Lori Parrett, a pastry chef and the owner of the shop at 1741 W. 99th St., is hosting a class teaching people how to design and decorate calaveras de azúcar, traditional sugar skulls that are displayed at ofrendas, or altars that honor people who have died.

The workshop will take place 6-8:30 p.m. Oct. 28 at the shop. Tickets are $76 and can be bought online.

For each ticket, the shop will donate a birthday cake kit in the participant’s name to two area food pantries.
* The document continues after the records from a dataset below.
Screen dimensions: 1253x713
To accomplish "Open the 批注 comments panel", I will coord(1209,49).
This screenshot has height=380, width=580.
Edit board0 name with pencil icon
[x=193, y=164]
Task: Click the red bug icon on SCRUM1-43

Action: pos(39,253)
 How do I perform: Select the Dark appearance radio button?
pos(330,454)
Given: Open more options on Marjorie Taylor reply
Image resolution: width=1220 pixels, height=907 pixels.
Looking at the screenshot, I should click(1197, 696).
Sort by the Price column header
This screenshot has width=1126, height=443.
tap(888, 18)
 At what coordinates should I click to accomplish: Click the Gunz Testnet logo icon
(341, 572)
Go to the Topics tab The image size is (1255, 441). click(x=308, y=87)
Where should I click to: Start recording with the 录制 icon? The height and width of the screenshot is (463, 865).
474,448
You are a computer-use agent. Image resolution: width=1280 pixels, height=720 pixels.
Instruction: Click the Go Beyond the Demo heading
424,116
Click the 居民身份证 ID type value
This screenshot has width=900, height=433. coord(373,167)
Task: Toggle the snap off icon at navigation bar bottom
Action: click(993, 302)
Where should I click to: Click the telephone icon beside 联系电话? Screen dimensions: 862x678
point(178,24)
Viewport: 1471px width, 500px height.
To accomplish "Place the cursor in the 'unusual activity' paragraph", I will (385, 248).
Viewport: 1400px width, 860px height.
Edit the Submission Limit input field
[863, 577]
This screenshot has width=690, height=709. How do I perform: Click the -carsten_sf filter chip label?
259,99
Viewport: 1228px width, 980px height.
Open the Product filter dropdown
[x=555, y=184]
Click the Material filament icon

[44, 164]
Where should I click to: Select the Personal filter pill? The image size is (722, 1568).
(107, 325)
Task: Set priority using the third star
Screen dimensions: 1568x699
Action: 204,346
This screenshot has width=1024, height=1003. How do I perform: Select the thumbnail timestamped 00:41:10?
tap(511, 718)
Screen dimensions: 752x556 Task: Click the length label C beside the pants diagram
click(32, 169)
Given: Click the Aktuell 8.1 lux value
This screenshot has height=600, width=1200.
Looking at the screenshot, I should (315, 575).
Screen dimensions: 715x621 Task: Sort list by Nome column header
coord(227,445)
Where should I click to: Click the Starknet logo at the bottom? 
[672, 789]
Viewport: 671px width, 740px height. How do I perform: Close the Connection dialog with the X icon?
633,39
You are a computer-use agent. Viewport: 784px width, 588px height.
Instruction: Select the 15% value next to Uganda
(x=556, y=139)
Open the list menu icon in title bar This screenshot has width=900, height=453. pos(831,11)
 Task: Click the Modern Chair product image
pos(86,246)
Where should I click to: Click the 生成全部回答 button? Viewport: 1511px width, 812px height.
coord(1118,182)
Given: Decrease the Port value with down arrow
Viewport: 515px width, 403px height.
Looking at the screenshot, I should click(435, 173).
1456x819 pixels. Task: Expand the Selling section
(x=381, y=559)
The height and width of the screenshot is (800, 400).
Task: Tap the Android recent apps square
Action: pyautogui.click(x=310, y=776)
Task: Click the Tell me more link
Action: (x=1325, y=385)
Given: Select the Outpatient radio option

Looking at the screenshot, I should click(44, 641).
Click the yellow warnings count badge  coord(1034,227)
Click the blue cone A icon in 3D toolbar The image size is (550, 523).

The kit includes cake mix, a birthday card, candles and a personalized message.

“Pantries don’t have this kind of opportunity, typically, so we’re really excited about this,” Parrett said.

The workshop’s attendees will use molds — ordered from a Mexican company — to create the sugar skulls, while the decorations will be made with royal icing, a combination of powdered sugar and egg whites. 

“The making of sugar skulls is not part of my tradition, but all cultures celebrate their loved ones who have passed from this life in some form,” Parrett said. “This expression resonates with me because the medium of sugar as the vehicle to bring comfort, celebration and joy is personal to me.”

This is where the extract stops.